Вначале консул не обращал особого внимания на некую фрау Редиш, жену польского промышленника, сидевшую за столом отсутствующей фрау Заломон и прожорливого гимназиста в круглых очках; да она и вправду ничем особенно не выделялась по сравнению с другими больными женского пола в общей галерее для лежания, дама как дама, впрочем низенькая полная брюнетка, уже не первой молодости, даже чуть-чуть седая, но с миловидным двойным подбородком и живыми карими глазами. Ни осанкой, ни умением держаться, ни разговором она, разумеется, не шла ни в какое сравнение с консульшей Тинапель там, внизу на равнине. Но воскресным вечером, после ужина, в гостиной, консул благодаря сильно декольтированному черному с блестками платью, в которое фрау Редиш нарядилась, сделал важное открытие, а именно, что у нее имеются груди, матово-белые, туго стиснутые корсажем женские груди, разделенные довольно-таки далеко видной ложбинкой, – открытие, до глубины души потрясшее и восхитившее этого зрелого и утонченного джентльмена, словно речь шла о чем-то совершенно новом, доселе невиданном и неслыханном. Он захотел познакомиться и познакомился с фрау Редиш, долго с ней беседовал, сперва стоя, потом сидя, и отправился спать, напевая. На следующий день фрау Редиш была уже не в черном платье с блестками, а в наглухо закрытом, но консул что видал, то видал и остался верен первому своему впечатлению. Он старался перехватить свою даму на обязательных прогулках и, оживленно болтая, шел рядом, по-особенному настойчиво и обаятельно повернувшись и наклонившись к ней, за столом пил за ее здоровье, а она, улыбаясь в ответ, сверкала коллекцией золотых коронок, и в разговоре с племянником называл ее «божественной женщиной», после чего снова принимался что-то напевать. Все это Ганс Касторп спокойно терпел с таким видом, словно так оно и должно быть. Но это никак не могло поднять авторитет старшего родственника в глазах племянника и плохо вязалось с миссией консула…

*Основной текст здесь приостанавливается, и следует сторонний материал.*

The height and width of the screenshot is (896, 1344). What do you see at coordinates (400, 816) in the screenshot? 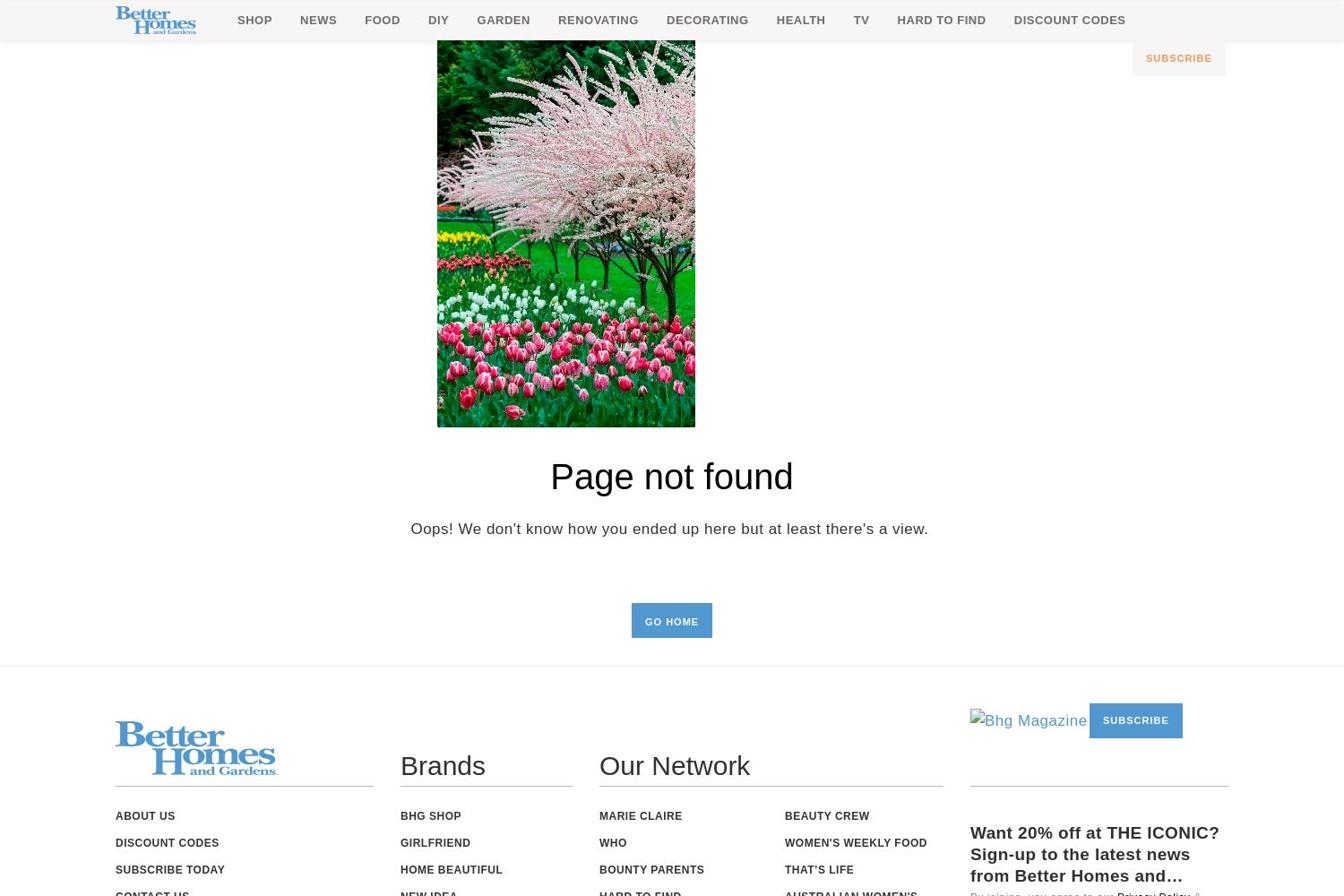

Случилось так, что во время обеда, за которым Джемс Тинапель подымал бокал в честь фрау Редиш, подымал дважды: за рыбным рагу и под конец, когда подали шербет, – за столом Ганса Касторпа и его гостя сидел гофрат Беренс – он, как известно, столовался поочередно за всеми семью столами и во главе каждого для него ставился прибор. Сложив перед тарелкой свои огромные ручищи, он сидел между господином Везалем и горбуном-мексиканцем, с которым говорил по-испански – он владел всеми языками, в том числе турецким и венгерским, – и, топорща скошенные шрамом усики, выпученными, налитыми кровью синими глазами наблюдал, как консул Тинапель приветствует фрау Редиш фужером бордо. Несколько позже гофрат за трапезой прочел даже небольшой доклад, на что его вдохновил Джемс: он с противоположного конца стола неожиданно задал ему вопрос, как это человек обращается в прах. Гофрат ведь посвятил себя изучению телесной сущности человека, тело, так сказать, его профессия, он, если можно так выразиться, властелин над телами, так пусть же расскажет, что происходит, когда тело разлагается.

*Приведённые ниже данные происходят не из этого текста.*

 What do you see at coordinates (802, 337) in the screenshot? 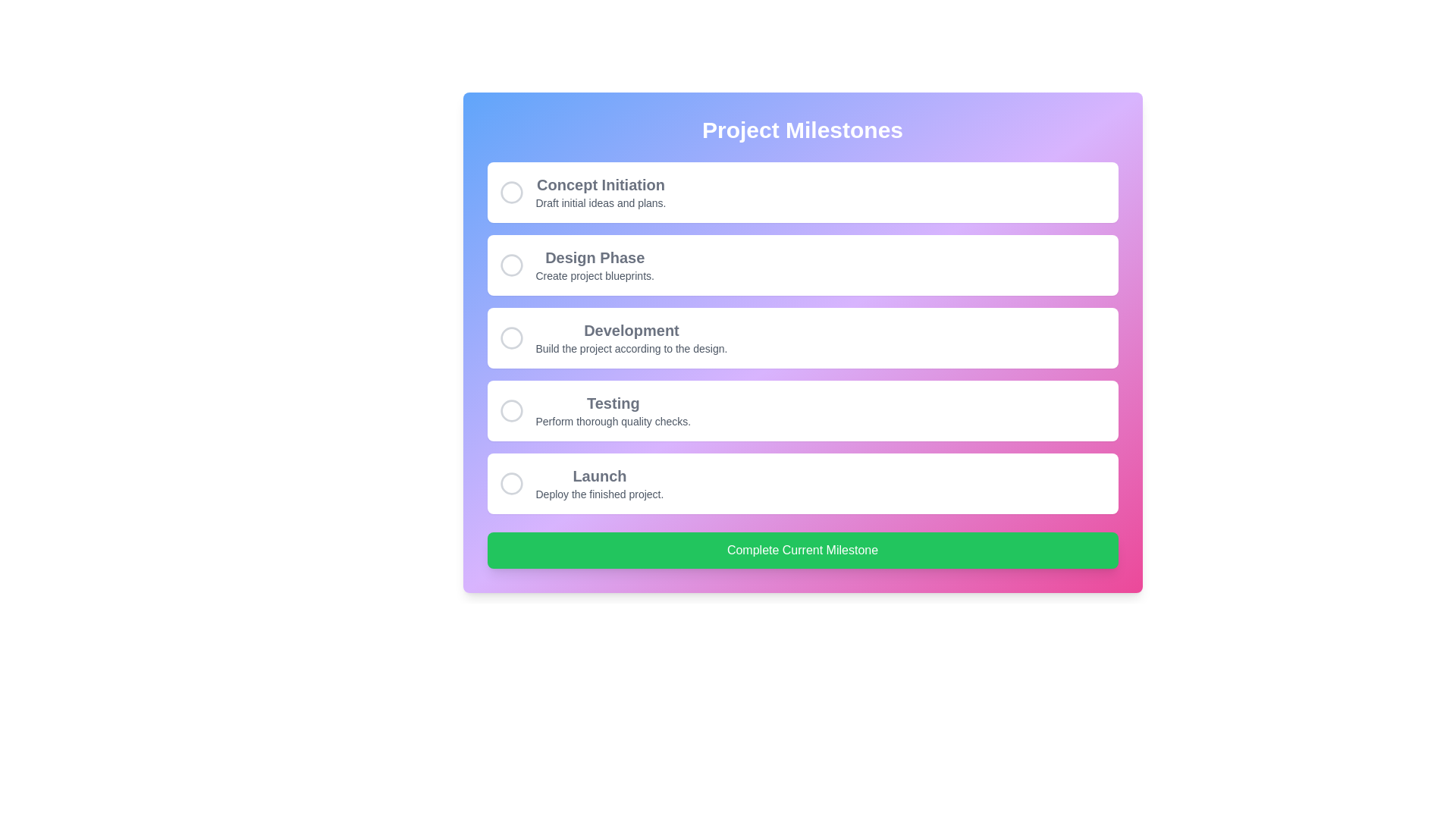
I see `the 'Development' milestone List Item Card, which is the third item in the vertical list under 'Project Milestones'` at bounding box center [802, 337].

– Прежде всего у вас лопается живот! – провозгласил гофрат, положив локти на стол и почти касаясь подбородком сложенных рук. – Вы покоитесь себе на своих опилках и стружках, а газы, понимаете ли, вас пучат, раздувают, как лягушку, когда шалуны мальчишки надувают ее воздухом, – под конец вы превращаетесь в настоящий воздушный шар, и тогда кожный покров у вас на животе не выдерживает давления и лопается. Трах-тарарах! Какое облегчение, вы поступаете, как Иуда Искариот, когда он упал с дерева и у него расселась утроба, вы все из себя вытряхиваете. Н-да, а засим вы снова можете показаться в обществе. Получи вы с того света увольнительную, вы могли бы даже проведать оставшихся родственников, никого не шокируя. Вы, что называется, высмердились. Если выйдешь на воздух, опять будешь стройным красавцем, как граждане Палермо, висящие в подземельях монастыря капуцинов у Порта-Нуова. Они висят там, элегантно-поджарые, и пользуются всеобщим уважением. Все дело только в том, чтобы высмердиться.